Режиссер с мировым именем Андрий Жолдак явно стал героем мая — у него в Петербурге вышли две грандиозные премьеры. В БДТ им. Товстоногова — «Zholdak dreams: похитители чувств» и возобновление оперы «Евгений Онегин» в Михайловском театре. О своих предках, ноу-хау в театре, диктате худруков и продюсеров и о том, в какой стране цензура круче, — Жолдак в интервью обозревателю «МК».
— Андрий, сначала о шумной премьере в БДТ. Как такое приходит в голову — отправить в комедию XVIII века американских астронавтов?
— Одна из тем, которая меня интересует в последнее время, — это как человек связан с космосом. На протяжении 2–3 лет я эту тему включаю в свои композиции, а в данном случае меня интересует, как Universal воздействует на человека и как наш микромир взаимодействует с макромиром. Американские астронавты действительно с темной стороны Луны слышали какую-то музыку. И ту музыку, которую они потом на Земле определили, мы и включили в спектакль. И уже это мне дало возможность развернуть историю о вечной любви. Получаются такие универсальные экраны по Платону — вечная любовь, вечная красота.
— А вечная любовь существует?
— Существует. Она все время перемещается во Вселенной, чтобы избежать уничтожения со стороны темных сил. И она внедряется в подсознание людей, в мозг, в тексты — ищет разные планетарные системы, чтобы знать, как ей выживать. Это вечная борьба темных сил со светлыми.
— А сам ты чувствуешь на себе влияние космоса, независимо от Гольдони? И каким образом?

**ЗАДАНИЕ:**
Переведите на английский язык предложение из интервью с Андрием Жолдаком: «Американские астронавты действительно с темной стороны Луны слышали какую-то музыку».

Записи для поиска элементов
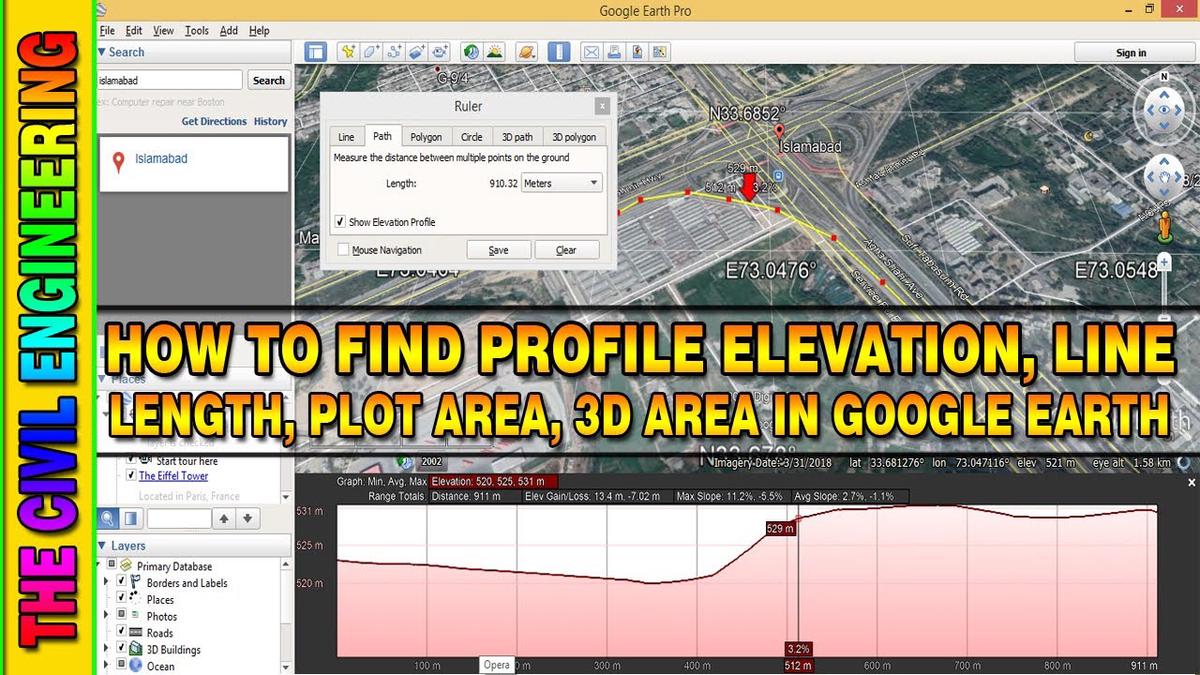This screenshot has width=1200, height=675.
Task: Click the Email icon in the toolbar
Action: point(592,50)
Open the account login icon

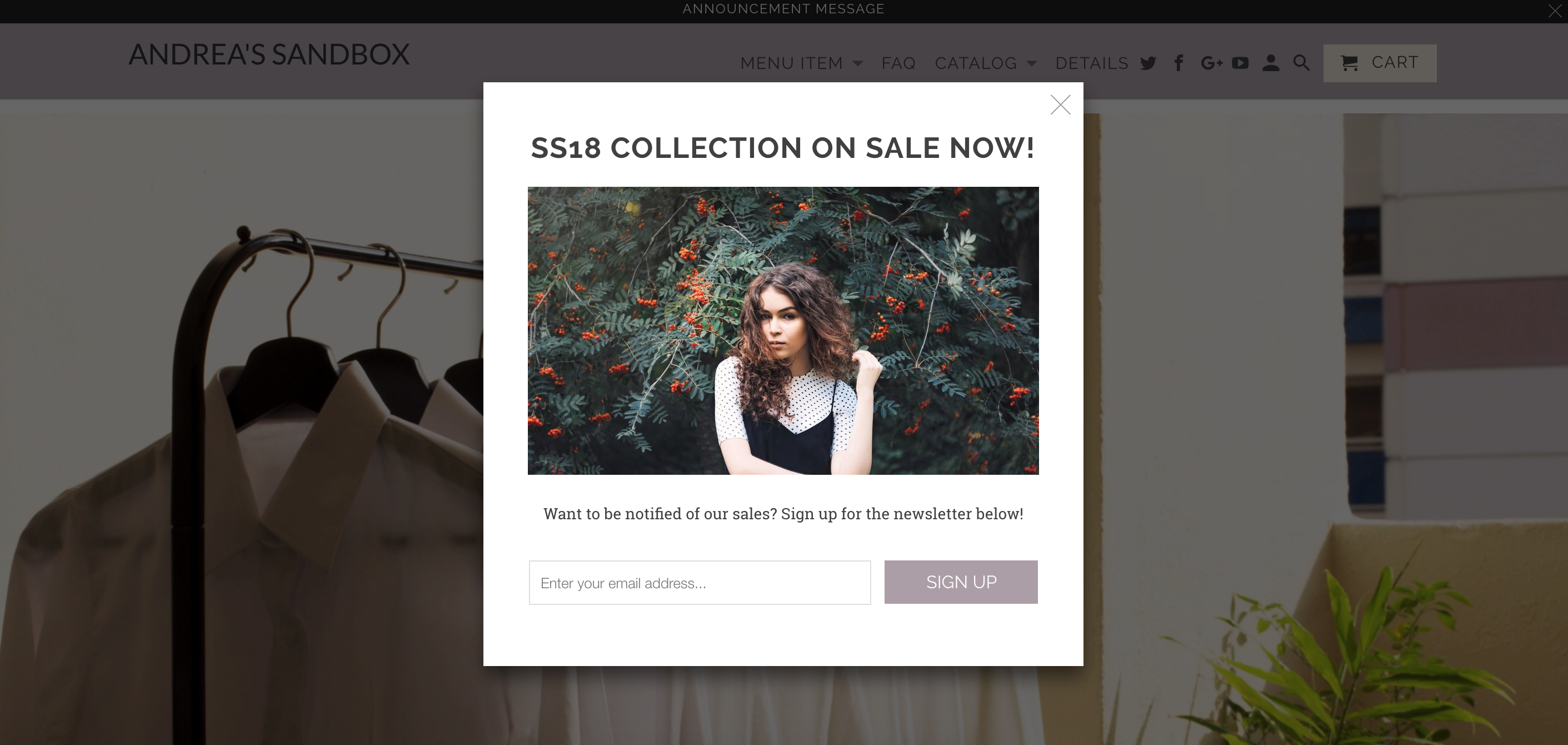[1271, 63]
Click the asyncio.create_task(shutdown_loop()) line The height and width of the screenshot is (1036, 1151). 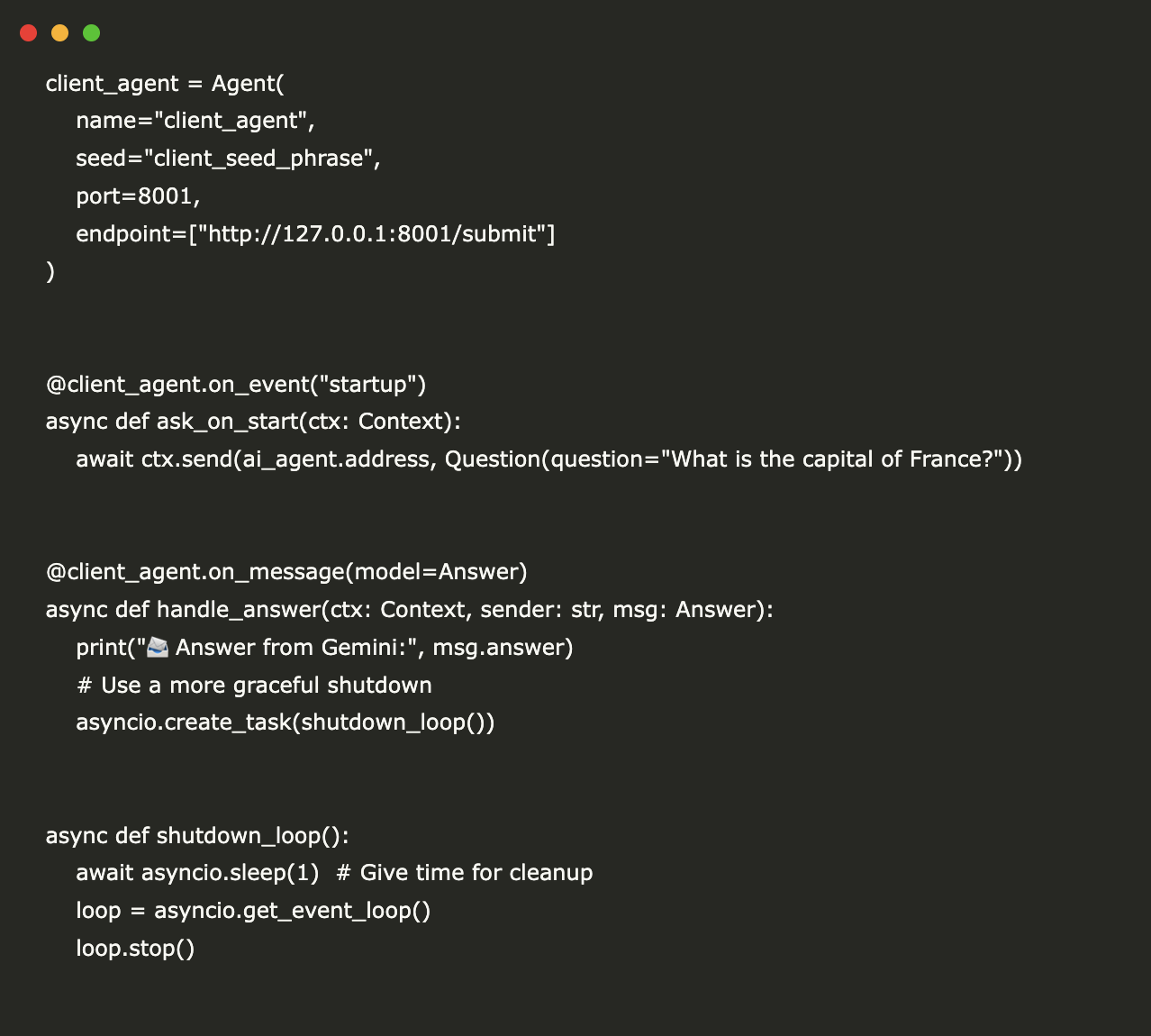(x=285, y=722)
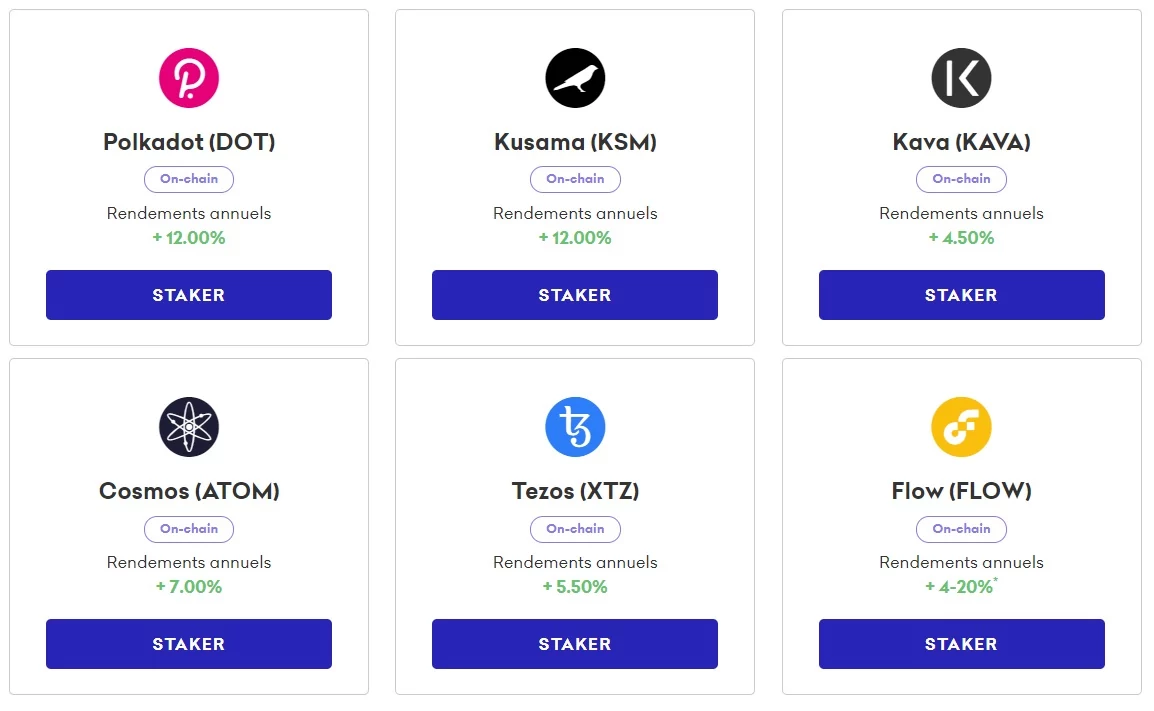Click the Cosmos atom logo icon

coord(189,427)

**РЕЗУЛЬТАТ ВЫПОЛНЕНИЯ:**
American astronauts really did hear some kind of music from the dark side of the Moon.